Denn die Mittel und Methoden der Literatur sind bis zu einem gewissen Grad unerkennbar. Wir wissen nicht, was passiert, wenn jemand ein Gedicht liest. Wir wissen, dass, selbst wenn ein Autor sich abmüht, einen präzisen Text zu verfassen, bei der Übertragung viel verloren geht – wir haben nicht einmal eine wirkliche Vorstellung davon, wie viel durchkommt. Das gibt mir enormen Respekt vor der Schwierigkeit und Vielfalt der Sprache. Schriftsteller glauben, wenn man die Wörter in eine bestimmte Reihenfolge bringt, wird man die Leser transportieren: Du wirst ihnen ein Gefühl geben, du wirst ihnen eine Empfindung geben, du wirst tiefe Dinge in ihrer Vorstellungskraft anregen. Und trotzdem können wir es nicht systematisieren. Wir können nicht sagen, ok, genau so schreibt man eine gute Kurzgeschichte. Genau so schreibt man einen Roman. Werke der Literatur müssen so sein und nicht so. Wir können über diese Dinge diskutieren, aber nur weil etwas einmal gut funktioniert hat, heißt das nicht, dass man es wiederholen kann. Die Art und Weise, wie Bücher zusammenkommen, ist für mich unaussprechlich. Die Tatsache, dass ich so wenig über diesen Prozess weiß und mich dennoch so sehr zu ihm hingezogen fühle – nun, das ist es, was mich immer wieder zurückkommen lässt.
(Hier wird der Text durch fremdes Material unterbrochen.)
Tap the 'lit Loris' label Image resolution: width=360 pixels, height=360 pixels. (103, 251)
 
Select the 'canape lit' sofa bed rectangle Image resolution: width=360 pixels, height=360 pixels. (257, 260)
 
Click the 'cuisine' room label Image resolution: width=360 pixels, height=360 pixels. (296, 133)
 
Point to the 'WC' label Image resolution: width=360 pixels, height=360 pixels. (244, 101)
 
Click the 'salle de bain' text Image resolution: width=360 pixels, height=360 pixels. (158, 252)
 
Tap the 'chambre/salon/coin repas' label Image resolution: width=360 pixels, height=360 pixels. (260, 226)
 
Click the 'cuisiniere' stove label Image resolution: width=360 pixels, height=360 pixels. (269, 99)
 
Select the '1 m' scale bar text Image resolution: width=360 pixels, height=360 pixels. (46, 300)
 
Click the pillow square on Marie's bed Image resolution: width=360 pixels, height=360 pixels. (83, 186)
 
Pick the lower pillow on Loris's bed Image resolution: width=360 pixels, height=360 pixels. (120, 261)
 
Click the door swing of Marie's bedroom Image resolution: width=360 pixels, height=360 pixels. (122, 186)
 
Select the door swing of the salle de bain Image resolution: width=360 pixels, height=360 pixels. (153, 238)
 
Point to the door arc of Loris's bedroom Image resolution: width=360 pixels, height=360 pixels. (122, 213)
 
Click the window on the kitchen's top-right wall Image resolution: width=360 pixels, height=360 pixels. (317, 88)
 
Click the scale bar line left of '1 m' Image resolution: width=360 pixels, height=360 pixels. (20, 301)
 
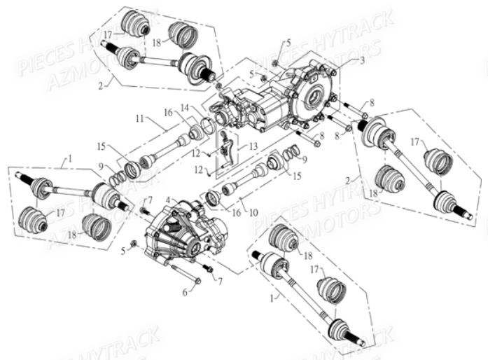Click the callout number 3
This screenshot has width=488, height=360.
click(361, 61)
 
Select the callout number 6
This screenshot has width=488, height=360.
click(186, 291)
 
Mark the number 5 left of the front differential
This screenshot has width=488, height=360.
click(123, 249)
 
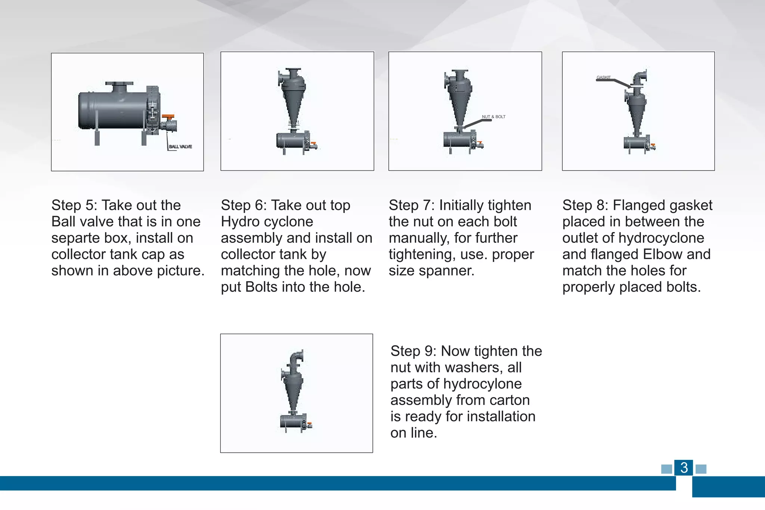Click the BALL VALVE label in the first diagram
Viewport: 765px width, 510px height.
[x=180, y=146]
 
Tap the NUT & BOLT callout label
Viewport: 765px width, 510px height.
[x=493, y=117]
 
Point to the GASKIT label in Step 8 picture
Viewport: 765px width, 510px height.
[x=603, y=77]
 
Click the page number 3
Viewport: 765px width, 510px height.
[x=684, y=468]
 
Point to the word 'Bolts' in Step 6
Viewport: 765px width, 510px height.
[x=261, y=287]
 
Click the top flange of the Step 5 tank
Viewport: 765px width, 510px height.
[x=119, y=84]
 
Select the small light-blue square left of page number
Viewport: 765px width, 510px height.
[x=666, y=469]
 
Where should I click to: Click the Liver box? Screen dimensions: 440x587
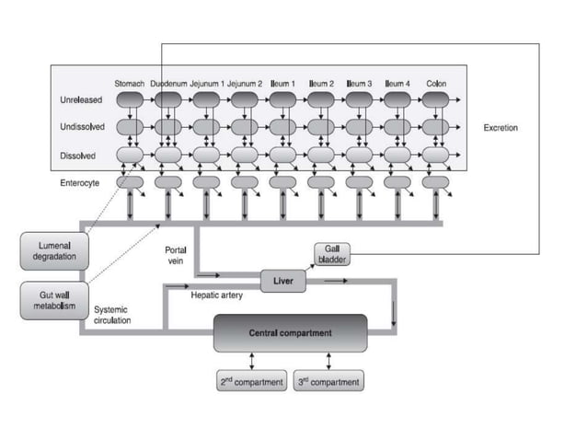coord(282,282)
Wenn ich Kafkas Parabel lese, fühle ich Fremdheit und Schönheit, ich fühle Kummer. Es ist erfinderisch, und doch ist die Erfindung mit einem tiefen, eindringlichen Gefühl verbunden. Das sind für mich die wichtigen Werte: wenn etwas Jenseitiges einen emotional packt. Für mich ist das ein perfekter Text.